## What to work on
Using the lines below, work out the count of those that hold "green". Give the number only.

## Data for processing
━━━━━━━━
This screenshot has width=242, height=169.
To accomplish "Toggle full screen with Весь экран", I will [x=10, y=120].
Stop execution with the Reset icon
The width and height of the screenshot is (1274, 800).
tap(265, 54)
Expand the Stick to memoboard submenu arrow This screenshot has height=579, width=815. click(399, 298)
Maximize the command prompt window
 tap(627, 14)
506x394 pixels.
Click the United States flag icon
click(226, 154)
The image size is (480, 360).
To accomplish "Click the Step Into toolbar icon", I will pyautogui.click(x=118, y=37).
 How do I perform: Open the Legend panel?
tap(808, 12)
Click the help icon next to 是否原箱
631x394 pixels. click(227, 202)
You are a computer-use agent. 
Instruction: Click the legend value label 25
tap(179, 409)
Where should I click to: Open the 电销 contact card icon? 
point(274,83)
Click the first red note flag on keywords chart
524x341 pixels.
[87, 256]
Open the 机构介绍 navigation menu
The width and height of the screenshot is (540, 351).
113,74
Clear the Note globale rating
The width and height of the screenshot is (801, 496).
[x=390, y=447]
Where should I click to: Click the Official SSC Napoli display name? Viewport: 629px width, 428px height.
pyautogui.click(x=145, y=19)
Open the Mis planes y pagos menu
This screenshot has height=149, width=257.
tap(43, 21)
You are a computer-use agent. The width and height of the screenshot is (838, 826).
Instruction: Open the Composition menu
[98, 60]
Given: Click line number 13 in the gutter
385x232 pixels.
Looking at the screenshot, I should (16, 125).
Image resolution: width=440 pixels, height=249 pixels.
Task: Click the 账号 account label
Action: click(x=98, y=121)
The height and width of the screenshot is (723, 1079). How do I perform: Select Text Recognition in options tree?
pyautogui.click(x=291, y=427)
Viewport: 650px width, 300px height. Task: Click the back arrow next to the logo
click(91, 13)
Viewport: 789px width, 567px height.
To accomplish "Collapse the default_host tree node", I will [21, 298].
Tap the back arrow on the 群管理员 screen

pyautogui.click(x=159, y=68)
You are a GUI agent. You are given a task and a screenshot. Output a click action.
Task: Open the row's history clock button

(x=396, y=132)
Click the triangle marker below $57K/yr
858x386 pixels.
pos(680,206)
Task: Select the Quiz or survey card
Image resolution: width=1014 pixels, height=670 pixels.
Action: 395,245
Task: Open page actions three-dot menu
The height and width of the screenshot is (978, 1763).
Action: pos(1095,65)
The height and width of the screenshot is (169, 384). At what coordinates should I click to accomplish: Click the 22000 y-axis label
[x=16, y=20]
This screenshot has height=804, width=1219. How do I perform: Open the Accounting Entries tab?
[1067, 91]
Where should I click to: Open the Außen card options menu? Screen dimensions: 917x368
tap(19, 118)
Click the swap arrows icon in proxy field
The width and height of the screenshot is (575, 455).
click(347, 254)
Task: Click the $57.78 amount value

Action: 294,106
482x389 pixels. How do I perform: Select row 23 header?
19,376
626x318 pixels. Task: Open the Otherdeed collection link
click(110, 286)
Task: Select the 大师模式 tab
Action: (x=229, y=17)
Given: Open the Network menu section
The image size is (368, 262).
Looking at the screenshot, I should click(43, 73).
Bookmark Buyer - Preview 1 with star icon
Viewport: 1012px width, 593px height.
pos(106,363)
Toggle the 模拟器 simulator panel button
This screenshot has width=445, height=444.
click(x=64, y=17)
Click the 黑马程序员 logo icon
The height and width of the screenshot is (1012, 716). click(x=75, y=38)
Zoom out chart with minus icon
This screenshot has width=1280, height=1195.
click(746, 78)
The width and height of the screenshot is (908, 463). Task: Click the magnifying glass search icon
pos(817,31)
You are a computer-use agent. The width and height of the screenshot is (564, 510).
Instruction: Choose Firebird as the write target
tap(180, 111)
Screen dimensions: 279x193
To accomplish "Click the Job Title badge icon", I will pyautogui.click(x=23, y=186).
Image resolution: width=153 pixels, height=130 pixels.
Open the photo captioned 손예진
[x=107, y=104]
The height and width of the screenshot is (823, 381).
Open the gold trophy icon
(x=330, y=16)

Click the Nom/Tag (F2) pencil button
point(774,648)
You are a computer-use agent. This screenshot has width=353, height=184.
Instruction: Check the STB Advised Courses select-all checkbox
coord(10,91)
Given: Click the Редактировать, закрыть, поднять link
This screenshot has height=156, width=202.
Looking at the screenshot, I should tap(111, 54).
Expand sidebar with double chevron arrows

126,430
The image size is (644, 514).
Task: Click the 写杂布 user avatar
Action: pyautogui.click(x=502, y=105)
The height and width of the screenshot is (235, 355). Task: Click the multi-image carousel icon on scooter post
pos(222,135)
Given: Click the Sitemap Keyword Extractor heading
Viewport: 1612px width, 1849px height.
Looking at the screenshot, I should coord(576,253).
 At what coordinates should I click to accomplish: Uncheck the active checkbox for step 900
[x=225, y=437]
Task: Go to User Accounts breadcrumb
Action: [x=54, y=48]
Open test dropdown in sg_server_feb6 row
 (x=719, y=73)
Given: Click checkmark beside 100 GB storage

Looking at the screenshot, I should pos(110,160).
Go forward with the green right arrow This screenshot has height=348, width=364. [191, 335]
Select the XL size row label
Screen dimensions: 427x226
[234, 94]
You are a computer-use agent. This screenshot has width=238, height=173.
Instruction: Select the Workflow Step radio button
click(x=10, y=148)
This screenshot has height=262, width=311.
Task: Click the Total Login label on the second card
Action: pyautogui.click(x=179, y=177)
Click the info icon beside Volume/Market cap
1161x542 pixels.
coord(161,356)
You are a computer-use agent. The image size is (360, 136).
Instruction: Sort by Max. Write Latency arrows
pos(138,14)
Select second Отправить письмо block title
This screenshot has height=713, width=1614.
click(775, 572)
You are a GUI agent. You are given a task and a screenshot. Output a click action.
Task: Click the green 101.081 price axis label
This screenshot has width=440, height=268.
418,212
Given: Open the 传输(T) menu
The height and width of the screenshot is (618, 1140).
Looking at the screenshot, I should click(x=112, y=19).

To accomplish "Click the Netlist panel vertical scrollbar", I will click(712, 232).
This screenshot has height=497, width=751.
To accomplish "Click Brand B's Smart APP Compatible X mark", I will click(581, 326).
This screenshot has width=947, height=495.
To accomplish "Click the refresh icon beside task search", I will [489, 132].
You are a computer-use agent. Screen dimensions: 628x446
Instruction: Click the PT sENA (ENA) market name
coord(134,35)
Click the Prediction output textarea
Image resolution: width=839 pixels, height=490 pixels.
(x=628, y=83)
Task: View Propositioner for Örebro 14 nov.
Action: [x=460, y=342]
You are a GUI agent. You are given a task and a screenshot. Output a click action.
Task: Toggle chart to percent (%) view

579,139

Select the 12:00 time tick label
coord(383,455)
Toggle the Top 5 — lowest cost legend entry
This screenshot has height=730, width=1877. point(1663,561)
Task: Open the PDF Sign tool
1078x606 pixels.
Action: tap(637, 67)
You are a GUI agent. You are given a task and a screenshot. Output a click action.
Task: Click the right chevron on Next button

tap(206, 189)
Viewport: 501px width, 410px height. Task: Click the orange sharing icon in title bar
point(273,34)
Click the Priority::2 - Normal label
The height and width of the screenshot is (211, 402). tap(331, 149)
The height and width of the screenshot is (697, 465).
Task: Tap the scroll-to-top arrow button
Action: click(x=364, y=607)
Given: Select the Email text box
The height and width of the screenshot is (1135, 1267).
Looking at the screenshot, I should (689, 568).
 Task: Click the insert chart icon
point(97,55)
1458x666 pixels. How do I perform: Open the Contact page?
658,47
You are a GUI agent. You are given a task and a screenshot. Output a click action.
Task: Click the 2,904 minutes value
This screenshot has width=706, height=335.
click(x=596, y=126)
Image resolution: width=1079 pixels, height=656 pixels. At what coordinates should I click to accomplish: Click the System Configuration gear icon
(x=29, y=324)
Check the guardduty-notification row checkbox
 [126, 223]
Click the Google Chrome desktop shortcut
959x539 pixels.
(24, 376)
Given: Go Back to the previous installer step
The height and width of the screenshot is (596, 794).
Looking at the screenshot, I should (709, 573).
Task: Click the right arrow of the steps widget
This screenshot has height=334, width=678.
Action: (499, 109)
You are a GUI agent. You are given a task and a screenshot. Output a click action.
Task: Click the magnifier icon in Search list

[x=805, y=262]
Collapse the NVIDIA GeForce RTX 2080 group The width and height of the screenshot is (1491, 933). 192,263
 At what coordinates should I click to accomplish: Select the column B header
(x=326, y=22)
━━━━━━━━
## Solution for this exercise
2